▶ _RECORDS SUPPLIED_
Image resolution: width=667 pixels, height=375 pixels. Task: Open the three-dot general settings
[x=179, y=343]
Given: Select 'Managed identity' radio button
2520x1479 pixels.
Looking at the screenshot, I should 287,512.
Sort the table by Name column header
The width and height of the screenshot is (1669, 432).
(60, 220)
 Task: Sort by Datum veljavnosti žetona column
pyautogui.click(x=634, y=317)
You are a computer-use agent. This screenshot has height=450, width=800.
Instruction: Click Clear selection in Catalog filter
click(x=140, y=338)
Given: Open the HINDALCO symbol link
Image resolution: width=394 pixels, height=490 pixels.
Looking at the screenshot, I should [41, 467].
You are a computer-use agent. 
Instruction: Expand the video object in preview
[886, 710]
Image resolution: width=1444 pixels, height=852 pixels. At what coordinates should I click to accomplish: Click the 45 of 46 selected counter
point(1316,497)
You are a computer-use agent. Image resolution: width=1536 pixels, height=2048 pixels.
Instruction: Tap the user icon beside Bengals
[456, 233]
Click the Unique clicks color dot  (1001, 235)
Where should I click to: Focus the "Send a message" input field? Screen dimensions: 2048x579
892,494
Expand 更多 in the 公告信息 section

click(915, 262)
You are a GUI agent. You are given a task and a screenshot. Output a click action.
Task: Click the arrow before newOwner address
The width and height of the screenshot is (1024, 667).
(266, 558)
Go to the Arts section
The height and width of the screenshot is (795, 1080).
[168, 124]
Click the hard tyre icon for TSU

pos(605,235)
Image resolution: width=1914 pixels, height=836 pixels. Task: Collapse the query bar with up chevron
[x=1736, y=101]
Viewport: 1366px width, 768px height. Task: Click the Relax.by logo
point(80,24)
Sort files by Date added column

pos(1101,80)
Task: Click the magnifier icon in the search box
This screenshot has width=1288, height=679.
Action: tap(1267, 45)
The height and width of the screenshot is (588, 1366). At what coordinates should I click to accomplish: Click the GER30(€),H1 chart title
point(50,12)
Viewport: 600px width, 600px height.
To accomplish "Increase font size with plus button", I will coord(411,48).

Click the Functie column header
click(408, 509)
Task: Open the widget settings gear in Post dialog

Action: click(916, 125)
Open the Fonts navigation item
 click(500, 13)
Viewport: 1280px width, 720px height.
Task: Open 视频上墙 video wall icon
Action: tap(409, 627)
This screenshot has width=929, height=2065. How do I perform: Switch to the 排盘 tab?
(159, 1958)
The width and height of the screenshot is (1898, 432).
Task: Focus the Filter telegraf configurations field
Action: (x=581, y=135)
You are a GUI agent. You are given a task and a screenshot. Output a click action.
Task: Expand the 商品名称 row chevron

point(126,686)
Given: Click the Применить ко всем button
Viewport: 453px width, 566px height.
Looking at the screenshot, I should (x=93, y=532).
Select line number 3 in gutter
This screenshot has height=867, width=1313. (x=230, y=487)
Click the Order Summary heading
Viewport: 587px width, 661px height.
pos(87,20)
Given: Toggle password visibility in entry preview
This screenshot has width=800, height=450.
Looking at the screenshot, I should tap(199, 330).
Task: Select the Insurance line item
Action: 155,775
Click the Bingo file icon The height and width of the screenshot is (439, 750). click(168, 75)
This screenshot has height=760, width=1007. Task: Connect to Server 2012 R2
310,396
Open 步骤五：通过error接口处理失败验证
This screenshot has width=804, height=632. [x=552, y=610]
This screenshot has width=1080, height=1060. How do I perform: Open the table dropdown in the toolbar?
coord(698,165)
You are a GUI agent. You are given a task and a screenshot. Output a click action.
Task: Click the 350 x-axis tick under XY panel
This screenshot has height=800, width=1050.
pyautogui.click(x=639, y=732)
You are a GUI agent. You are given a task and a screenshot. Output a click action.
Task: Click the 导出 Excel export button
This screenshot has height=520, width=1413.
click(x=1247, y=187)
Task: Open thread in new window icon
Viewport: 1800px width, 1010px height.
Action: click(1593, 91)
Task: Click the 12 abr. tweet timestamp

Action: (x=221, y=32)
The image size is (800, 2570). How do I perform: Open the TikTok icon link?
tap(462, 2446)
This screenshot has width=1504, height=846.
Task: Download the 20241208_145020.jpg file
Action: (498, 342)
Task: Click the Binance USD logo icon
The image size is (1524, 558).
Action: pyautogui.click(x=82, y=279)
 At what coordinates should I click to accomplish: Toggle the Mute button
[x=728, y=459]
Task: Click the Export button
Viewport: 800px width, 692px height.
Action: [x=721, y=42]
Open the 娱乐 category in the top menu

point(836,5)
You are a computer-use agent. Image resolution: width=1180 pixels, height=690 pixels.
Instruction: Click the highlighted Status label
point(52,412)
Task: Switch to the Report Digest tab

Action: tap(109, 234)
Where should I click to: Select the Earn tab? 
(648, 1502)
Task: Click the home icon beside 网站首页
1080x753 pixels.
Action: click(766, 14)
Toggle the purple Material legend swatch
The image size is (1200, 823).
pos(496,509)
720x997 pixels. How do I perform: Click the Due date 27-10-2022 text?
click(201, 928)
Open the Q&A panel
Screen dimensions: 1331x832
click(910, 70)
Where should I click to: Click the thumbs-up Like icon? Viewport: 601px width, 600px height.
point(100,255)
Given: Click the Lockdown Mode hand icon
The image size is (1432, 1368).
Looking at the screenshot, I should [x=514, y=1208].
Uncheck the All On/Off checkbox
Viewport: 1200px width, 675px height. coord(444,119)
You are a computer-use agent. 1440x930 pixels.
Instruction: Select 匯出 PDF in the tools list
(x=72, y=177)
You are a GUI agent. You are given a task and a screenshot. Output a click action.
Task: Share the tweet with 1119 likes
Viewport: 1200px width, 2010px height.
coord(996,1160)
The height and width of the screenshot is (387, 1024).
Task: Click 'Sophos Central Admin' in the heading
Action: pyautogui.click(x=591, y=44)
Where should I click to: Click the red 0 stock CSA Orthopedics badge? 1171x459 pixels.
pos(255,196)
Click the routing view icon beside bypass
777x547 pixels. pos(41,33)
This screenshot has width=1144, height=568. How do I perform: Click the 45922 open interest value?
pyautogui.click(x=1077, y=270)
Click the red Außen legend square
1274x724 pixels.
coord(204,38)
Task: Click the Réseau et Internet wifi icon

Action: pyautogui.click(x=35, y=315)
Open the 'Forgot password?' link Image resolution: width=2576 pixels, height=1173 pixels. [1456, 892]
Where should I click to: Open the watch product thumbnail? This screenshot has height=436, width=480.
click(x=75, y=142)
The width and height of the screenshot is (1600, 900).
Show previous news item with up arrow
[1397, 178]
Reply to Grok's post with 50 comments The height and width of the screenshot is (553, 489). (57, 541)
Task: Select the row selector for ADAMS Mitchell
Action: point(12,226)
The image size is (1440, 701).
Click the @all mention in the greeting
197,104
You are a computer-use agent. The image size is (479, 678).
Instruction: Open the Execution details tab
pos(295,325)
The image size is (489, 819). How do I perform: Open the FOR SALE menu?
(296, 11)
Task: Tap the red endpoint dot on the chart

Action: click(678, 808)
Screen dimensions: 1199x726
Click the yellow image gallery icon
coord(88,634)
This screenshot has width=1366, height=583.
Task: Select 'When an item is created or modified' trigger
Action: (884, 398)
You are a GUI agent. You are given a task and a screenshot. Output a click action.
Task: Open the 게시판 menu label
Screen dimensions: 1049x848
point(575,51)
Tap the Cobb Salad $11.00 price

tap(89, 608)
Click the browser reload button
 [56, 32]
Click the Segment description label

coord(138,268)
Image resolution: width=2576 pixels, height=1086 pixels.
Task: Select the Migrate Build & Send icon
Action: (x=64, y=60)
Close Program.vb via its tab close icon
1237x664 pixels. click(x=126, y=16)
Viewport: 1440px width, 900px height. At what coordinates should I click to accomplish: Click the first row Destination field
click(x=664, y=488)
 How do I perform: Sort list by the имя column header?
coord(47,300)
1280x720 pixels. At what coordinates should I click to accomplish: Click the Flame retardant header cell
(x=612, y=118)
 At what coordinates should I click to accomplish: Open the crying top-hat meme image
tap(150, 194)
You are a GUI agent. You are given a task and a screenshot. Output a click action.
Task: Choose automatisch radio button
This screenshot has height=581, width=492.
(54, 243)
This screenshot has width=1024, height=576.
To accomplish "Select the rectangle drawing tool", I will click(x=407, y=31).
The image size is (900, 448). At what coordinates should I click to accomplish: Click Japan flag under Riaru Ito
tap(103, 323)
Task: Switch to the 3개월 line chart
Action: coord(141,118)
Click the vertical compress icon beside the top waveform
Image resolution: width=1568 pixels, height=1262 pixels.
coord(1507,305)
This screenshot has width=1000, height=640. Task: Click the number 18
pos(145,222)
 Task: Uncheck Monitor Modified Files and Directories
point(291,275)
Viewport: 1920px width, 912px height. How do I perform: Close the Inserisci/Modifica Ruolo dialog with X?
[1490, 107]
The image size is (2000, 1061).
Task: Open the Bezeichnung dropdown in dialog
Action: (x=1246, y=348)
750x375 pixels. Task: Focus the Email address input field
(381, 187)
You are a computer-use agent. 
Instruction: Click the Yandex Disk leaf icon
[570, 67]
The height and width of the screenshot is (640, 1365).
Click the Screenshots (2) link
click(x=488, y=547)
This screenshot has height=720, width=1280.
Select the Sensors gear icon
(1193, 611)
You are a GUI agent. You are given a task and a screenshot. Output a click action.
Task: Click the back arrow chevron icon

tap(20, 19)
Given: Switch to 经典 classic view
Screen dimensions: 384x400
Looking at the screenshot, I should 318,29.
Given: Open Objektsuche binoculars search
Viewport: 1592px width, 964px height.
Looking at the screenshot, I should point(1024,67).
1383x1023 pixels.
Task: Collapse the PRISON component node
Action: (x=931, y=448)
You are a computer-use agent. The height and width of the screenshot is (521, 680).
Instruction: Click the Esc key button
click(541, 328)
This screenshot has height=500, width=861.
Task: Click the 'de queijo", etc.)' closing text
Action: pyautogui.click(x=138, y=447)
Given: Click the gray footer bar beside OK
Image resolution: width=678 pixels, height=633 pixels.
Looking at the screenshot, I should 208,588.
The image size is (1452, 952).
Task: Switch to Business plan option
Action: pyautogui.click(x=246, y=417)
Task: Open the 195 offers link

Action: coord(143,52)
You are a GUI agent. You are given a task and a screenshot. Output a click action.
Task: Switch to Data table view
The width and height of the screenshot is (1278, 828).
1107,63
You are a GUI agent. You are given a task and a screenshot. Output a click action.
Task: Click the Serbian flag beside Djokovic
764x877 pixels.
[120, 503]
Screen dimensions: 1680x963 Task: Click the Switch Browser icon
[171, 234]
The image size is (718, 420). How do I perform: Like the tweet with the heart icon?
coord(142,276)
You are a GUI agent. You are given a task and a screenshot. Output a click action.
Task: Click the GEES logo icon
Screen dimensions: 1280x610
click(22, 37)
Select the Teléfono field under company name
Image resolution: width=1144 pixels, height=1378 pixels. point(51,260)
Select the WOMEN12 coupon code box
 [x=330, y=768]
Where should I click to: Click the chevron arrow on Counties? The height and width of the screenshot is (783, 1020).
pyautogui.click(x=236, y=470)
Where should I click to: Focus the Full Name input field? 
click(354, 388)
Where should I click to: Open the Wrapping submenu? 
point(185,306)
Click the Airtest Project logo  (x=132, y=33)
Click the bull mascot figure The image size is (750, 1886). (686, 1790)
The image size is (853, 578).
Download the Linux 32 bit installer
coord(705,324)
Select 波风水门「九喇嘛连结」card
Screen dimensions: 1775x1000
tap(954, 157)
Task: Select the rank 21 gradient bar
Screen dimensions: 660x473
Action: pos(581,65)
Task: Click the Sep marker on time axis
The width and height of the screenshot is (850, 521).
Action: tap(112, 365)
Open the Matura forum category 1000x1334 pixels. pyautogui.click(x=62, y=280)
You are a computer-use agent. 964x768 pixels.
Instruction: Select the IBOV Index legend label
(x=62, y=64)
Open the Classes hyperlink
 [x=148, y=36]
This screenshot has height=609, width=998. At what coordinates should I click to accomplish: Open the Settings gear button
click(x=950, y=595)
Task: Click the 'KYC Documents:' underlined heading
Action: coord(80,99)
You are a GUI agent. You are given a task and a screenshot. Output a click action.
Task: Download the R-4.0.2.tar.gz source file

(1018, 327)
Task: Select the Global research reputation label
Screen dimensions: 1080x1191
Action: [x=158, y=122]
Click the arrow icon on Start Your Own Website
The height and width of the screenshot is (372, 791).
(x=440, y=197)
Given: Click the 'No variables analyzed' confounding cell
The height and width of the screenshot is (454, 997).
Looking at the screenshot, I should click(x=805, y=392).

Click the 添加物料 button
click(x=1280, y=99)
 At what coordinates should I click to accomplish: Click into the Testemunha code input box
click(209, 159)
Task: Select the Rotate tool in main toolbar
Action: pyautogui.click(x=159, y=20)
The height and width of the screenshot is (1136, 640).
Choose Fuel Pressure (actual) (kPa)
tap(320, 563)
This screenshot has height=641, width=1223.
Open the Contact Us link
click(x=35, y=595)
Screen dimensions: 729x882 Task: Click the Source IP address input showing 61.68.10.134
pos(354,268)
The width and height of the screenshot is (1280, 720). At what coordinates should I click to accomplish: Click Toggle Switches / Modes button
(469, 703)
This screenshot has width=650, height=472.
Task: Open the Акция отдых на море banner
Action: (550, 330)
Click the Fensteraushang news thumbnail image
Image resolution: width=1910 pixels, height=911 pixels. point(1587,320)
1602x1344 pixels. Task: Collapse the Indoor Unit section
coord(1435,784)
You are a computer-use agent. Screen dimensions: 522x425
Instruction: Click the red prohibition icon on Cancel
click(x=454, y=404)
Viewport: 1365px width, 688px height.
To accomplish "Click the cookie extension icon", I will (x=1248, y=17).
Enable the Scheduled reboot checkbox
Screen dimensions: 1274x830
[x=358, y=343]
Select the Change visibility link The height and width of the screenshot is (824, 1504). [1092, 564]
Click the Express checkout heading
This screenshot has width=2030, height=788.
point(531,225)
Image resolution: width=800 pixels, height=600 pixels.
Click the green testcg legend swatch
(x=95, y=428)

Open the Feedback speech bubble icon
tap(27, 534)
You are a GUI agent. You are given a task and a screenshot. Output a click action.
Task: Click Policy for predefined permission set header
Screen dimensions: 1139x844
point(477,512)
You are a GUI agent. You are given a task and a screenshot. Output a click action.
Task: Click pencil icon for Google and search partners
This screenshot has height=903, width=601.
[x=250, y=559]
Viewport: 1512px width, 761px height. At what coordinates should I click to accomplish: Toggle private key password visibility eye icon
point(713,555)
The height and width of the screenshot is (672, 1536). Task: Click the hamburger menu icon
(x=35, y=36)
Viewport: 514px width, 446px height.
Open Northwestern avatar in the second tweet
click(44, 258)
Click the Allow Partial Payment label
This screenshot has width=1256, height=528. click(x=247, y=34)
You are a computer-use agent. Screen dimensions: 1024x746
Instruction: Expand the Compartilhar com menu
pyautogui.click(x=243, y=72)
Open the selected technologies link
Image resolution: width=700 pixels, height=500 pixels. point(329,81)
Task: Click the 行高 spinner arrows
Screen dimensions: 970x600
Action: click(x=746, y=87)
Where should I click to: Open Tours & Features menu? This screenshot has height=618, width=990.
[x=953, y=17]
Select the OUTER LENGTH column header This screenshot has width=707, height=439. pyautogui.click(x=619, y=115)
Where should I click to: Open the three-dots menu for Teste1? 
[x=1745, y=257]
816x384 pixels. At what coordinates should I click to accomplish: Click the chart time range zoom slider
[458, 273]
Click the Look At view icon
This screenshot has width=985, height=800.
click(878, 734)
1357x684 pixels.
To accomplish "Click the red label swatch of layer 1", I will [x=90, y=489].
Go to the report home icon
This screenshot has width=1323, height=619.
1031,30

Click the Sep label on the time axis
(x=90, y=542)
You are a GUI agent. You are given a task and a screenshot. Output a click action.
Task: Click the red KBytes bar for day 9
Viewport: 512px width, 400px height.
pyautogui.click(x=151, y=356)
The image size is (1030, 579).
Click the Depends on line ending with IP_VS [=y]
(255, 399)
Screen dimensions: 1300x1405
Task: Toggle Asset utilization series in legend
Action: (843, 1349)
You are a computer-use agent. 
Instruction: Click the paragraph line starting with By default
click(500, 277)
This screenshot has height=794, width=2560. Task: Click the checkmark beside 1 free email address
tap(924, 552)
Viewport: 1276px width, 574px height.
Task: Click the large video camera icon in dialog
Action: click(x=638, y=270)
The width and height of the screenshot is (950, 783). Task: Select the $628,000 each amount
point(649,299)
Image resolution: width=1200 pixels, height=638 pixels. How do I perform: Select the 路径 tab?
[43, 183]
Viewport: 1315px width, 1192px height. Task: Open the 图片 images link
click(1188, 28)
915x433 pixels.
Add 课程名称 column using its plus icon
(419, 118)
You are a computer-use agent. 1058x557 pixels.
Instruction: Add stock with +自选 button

▶ _THE PROBLEM_
Using the records above, give the number of lines in which the word "panel" occurs, and nothing else.

▶ _EXPECTED ANSWER_
2